Pleasure boats secured to docks are currently approaching nowhere. A cormorant is diving in reflections of its sky.

A breeze is picking up and diamonds start to sparkle on the river. A pure white moth is fluttering in reverence nearby.

Tuesday, October 6, 2015

A Pastoral Told in Spirit

While contemplating boats upon the river being put away like little toy things at the end of summer play,

I see a falling leaf fall on my folded hands and feel its weather-beaten revelations.

Universal consciousness is like a tree and every insect-riddled sunburnt leaf is just another apparatus cast away in time

making way for its replacement, next spring's gold device continuing the amplifying of awareness in the ground of Buddha nature.

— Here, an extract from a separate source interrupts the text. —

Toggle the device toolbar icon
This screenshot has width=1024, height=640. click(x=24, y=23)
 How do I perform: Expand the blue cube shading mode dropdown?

I Am is what I truly am; this body-mind is just another leaf that obsoletes with time, no need imagining some narrative device like death

to tell its story. Trees themselves are speaking truth and beauty in a shimmering October morning glory.

Friday, October 2, 2015

Letters to the Revelations

Without this being, what is love? Without the known, what is that great unknown?

You can try to build a better mousetrap or know you're not a mouse. But seeing through this something is not the same as seeing nothing.

The world has tried affirming its own unaffirmable and nihilism will deny the undeniable. Deconstruction is the dark beginning—

many will get lost within that wood. The world is what it's not but I am what it is.

Division is division only when it’s seen within division. Beyond division, division is intent for that unknown to know this one is that unknown.

Awareness in this consciousness is suddenly aware awareness is but what it is and this phenomenon is nothing.

Thus, the world is your reflection; think but nothing of it. This illusion, even though inherited, is utterly self-generating.

You are all the power and the glory, love. Be this universal. Speak that absolutely.